WHEN Gaetano Berardi led Leeds boxer Josh Warrington out ahead of his title eliminator a couple of months ago, few could doubt the affection in which the defender is held in his adopted city.
Danny McGuire, fresh from winning his eighth Super League title with Leeds Rhinos, joined the Swiss-born full-back along a well worn path that had previously been trodden by Dominic Matteo and Vinnie Jones.
Both United old boys are rightly regarded as legendary figures at Elland Road, with Jones always afforded a huge welcome on his return and Matteo’s name being sung to this day by supporters.
For Berardi to join such exalted company was, he admits, a big honour. It also strengthened further his own bond with a city he first called ‘home’ during the often chaotic opening summer of Massimo Cellino’s reign.
“I feel totally at home in Leeds,” the 28-year-old told The Yorkshire Post ahead of today’s clash with Hull City. “This is my fourth season so I know a lot about the city. Everything from the people to the restaurants and the bars. It is always a good place to go out and enjoy Leeds as a city.
“The people are very good to me. The other players find that, too.”
Berardi’s longevity at a club where, until recently, short-termism abounded is testament to what he has brought to not only the Championship but also the famous white shirt.
United fans quickly realised the foreign legion of signings that Cellino brought to England during the summer of 2014 were not up to the job of challenging for promotion. Berardi, however, was different – even if the first sighting Elland Road had of the full -back culminated in a red card for a chest-high tackle that belonged more on the karate court than the football field.

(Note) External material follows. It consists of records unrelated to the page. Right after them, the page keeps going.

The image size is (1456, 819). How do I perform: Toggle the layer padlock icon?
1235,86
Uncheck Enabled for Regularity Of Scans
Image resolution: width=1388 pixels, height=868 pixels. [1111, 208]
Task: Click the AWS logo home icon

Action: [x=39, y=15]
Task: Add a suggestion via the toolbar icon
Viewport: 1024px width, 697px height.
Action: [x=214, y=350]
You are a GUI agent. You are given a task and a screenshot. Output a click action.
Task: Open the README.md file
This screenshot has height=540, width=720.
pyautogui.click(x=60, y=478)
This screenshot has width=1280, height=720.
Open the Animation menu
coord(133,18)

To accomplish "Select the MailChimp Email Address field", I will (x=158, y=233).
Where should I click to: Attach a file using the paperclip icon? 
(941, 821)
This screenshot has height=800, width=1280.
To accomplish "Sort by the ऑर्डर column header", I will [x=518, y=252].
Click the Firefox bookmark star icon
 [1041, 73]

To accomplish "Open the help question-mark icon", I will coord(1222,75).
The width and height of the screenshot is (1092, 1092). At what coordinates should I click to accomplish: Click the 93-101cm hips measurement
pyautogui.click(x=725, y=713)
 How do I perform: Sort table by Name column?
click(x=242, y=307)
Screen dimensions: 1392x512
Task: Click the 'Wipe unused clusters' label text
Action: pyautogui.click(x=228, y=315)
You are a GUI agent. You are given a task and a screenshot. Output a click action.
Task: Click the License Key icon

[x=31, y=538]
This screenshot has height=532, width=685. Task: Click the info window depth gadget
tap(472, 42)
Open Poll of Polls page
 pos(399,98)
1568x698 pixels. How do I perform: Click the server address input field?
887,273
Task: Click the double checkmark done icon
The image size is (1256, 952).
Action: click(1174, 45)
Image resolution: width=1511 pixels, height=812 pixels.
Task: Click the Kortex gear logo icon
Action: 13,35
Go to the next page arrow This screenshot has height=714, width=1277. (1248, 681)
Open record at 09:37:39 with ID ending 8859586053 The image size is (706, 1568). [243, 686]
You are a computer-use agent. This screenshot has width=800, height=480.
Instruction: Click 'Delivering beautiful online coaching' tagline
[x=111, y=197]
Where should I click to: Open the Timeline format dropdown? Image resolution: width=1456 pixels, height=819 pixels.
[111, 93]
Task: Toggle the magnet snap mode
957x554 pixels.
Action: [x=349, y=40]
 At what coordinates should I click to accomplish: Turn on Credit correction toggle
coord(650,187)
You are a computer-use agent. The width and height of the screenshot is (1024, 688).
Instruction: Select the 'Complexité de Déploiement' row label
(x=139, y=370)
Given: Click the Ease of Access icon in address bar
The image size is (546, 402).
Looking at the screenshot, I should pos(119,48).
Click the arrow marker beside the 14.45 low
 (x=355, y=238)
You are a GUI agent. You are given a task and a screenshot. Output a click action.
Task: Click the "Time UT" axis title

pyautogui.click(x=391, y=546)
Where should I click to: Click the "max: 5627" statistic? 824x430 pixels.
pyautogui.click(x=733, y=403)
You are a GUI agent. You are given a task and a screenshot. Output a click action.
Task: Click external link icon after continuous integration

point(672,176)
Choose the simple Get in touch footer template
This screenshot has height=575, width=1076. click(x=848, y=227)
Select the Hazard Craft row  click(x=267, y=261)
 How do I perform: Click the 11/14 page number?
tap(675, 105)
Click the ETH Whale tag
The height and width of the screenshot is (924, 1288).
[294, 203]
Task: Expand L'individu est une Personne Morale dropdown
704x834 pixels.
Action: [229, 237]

A second dismissal and suspension followed a few weeks later against Huddersfield Town but, since then, he has only endeared himself to the club’s supporters.
Squaring up to the entire Terriers bench in the wake of Garry Monk’s touchline clash with David Wagner last February helped, as did the full-back’s tendency to throw himself into any tackle that, at best, could be described as ‘60-40’ in his opponent’s favour.
This ‘tough guy’ image – reinforced by the headbutt against Bristol City that brought a red card just hours before he led Warrington into the ring at Leeds Arena a couple of months ago – is, however, just for the pitch.
Away from the heat of battle, Berardi is quietly-spoken and articulate. He isn’t one for bombast, nor is he one for shying away from difficult questions. This much was underlined earlier this week when Berardi, naturally right footed, selflessly admitted Leeds needed “a better player than me” at left-back.
Such refreshing honesty will, it seems, be rewarded over the festive season by Berardi joining the ‘100 Club’ at Elland Road.
“It will be good to get to 100 games,” said Berardi, who is three games short of the landmark. “It will mean I am an important player for the club and that makes me happy.
For me, I just want to help this club. This has been the best moment of my career. I have been at Leeds a long time and I will always remember how ever many years I spend here.Leeds United’s Gaetano Berardi
“I don’t know what will happen in January. Obviously, they may bring someone in at left-back. I don’t care if that happens, it is not about me. The team is what matters.
“I can only try to do my best every day. When the manager wants me to play, I am ready.”
Pressed on what extra challenges playing out of position can bring, Berardi added: “It is not difficult, just different. Now, I have played more games on the left than the right. So, for me, it is normal. I can just do my best.
“It is all about mentality and confidence.
“If you do that correct, you will be good.”
United will reach the halfway stage of the season this afternoon with the visit of Hull and victory could bring a return to the top six.
“The Championship is a little bit different to last season,” added Berardi, who has played under eight managers in three-and-a-half years at Elland Road.
“But we are in a good position and feeling confident that we will finish better than last season.
“What happened to us (last term) can only help us. We have many players still here who remember how we finished last season.
“We learned from that and know this can be better.
“For me, I just want to help this club. This has been the best moment of my career. I have been at Leeds a long time and I will always remember how ever many years I spend here.
“I don’t know if that will be four, five, six or even more years. But they have all been good.”
As for his role in Warrington’s big night last October as victory over Dennis Ceylan at the Leeds Arena landed the Leeds boxer a shot at the IBF world featherweight title, Berardi loved every second. He is now eyeing another ring-walk at a much more familiar venue.
“The boxing was a nice night,” said Berardi about leading out a fighter who is understood to be close to agreeing a deal to fight Lee Selby in Leeds next May.
“The atmosphere was unbelievable. I was very happy to be there and so proud. I had met Josh last year and we spoke about the possibility of me being involved then.
“He wanted to know if I would be happy to do that. Of course, I was. I told him it would be a big honour.
“The noise was huge. But he has told me that he is trying to organise a fight at Elland Road. I would definitely be there. I do not know if he would want me (to lead Warrington out) but I would be there. It will be a big night for Leeds.”